***** RECORDS FOR THIS EXERCISE *****

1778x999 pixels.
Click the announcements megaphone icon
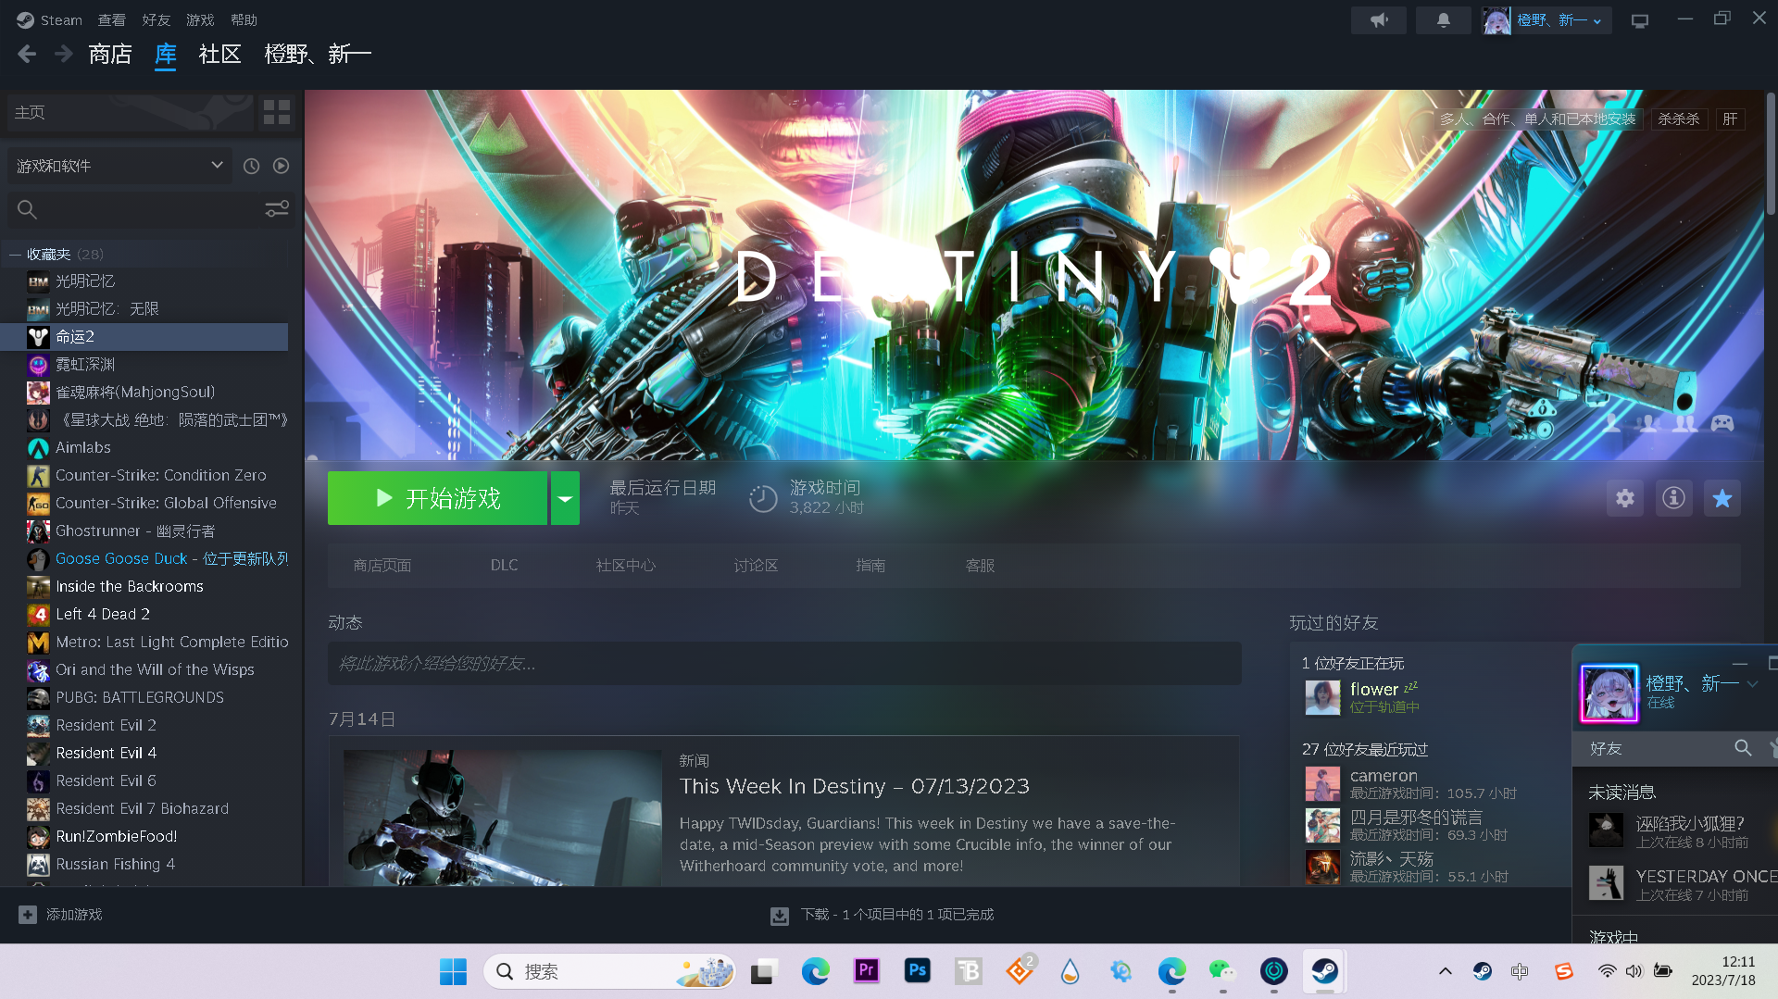[x=1379, y=20]
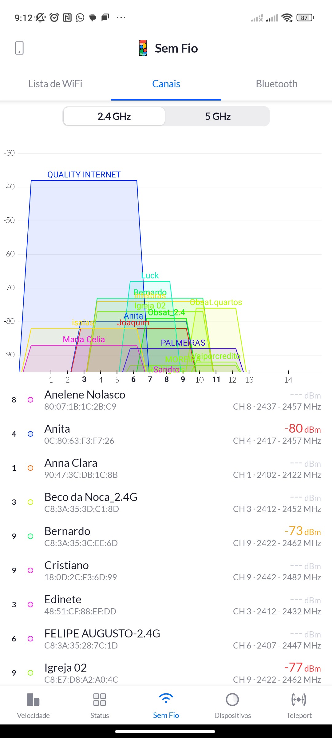
Task: Open the Dispositivos circle icon
Action: tap(232, 700)
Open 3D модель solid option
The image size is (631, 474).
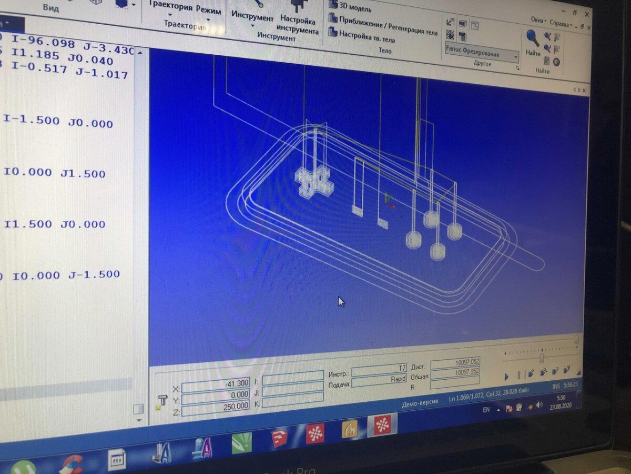point(350,7)
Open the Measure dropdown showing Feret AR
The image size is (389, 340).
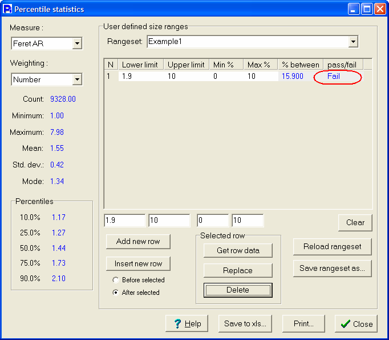77,44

*****

▶ [HOW TO COMPLETE THIS TASK] Everything from the line with "Open 3D модель solid option" through the end of the listing above, both ends included, should be set down exactly; copy nothing else, and skip the pictures.

▶ [OUTPUT OF THE TASK]
Open 3D модель solid option
The image size is (631, 474).
point(350,7)
Open the Measure dropdown showing Feret AR
The image size is (389, 340).
77,44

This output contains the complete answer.